Copy out exactly the lines from the one containing "The height and" to the last line of the records below, both included, and leave out any pictures.

(EXERCISE MATERIALS Opens)

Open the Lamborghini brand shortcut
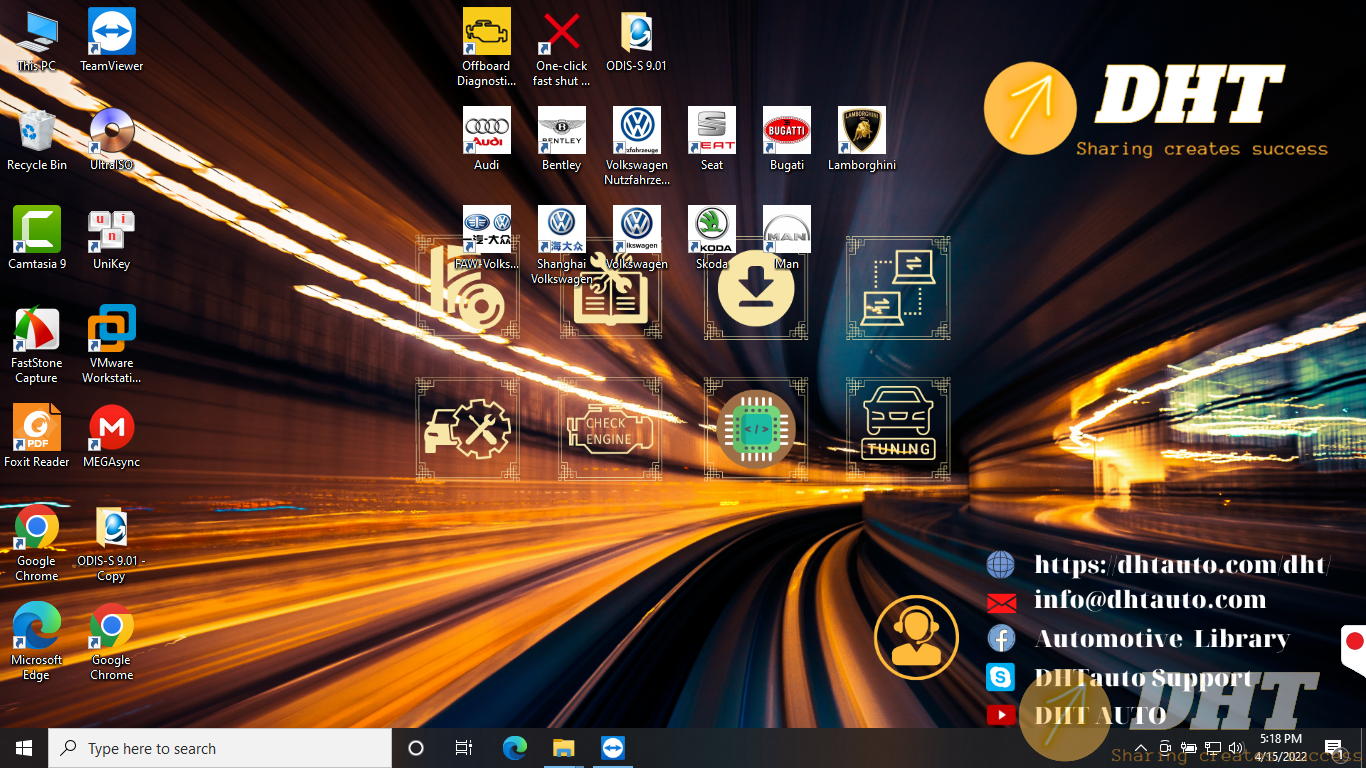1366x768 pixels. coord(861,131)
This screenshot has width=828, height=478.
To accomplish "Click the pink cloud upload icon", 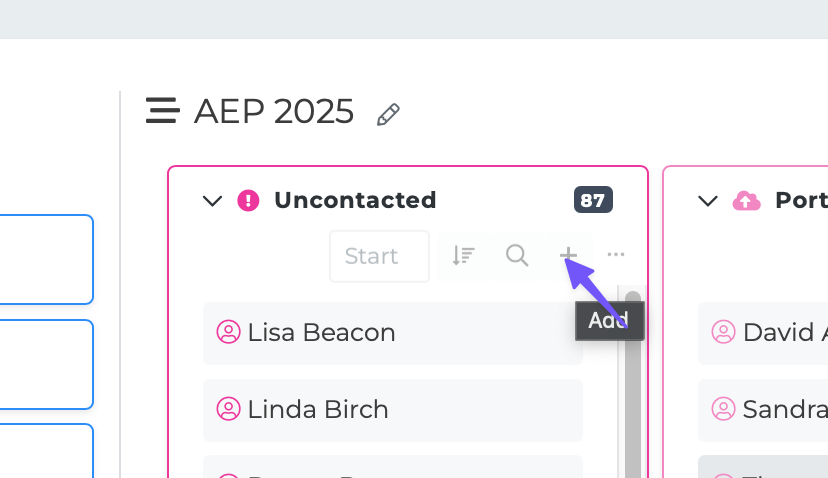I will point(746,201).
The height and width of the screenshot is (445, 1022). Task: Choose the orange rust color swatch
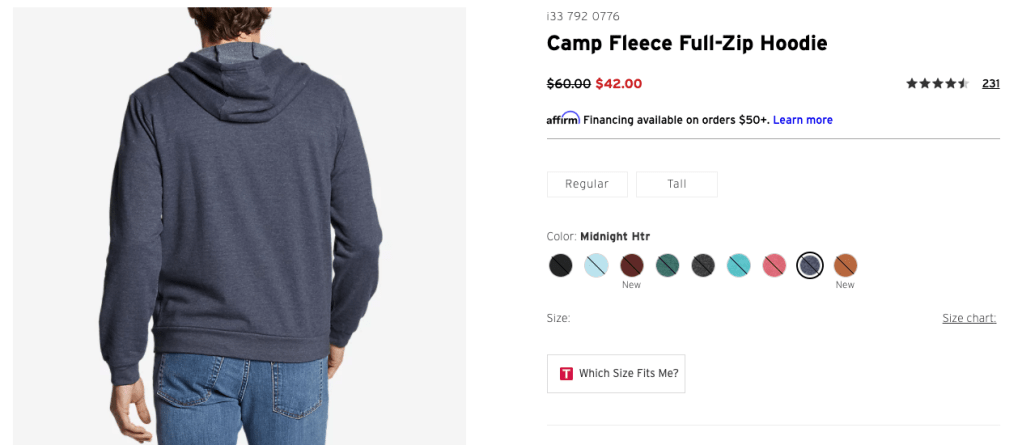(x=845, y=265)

(EXERCISE MATERIALS Closes)

▶ ANSWER SECTION
The height and width of the screenshot is (445, 1022). Task: Choose the orange rust color swatch
(x=845, y=265)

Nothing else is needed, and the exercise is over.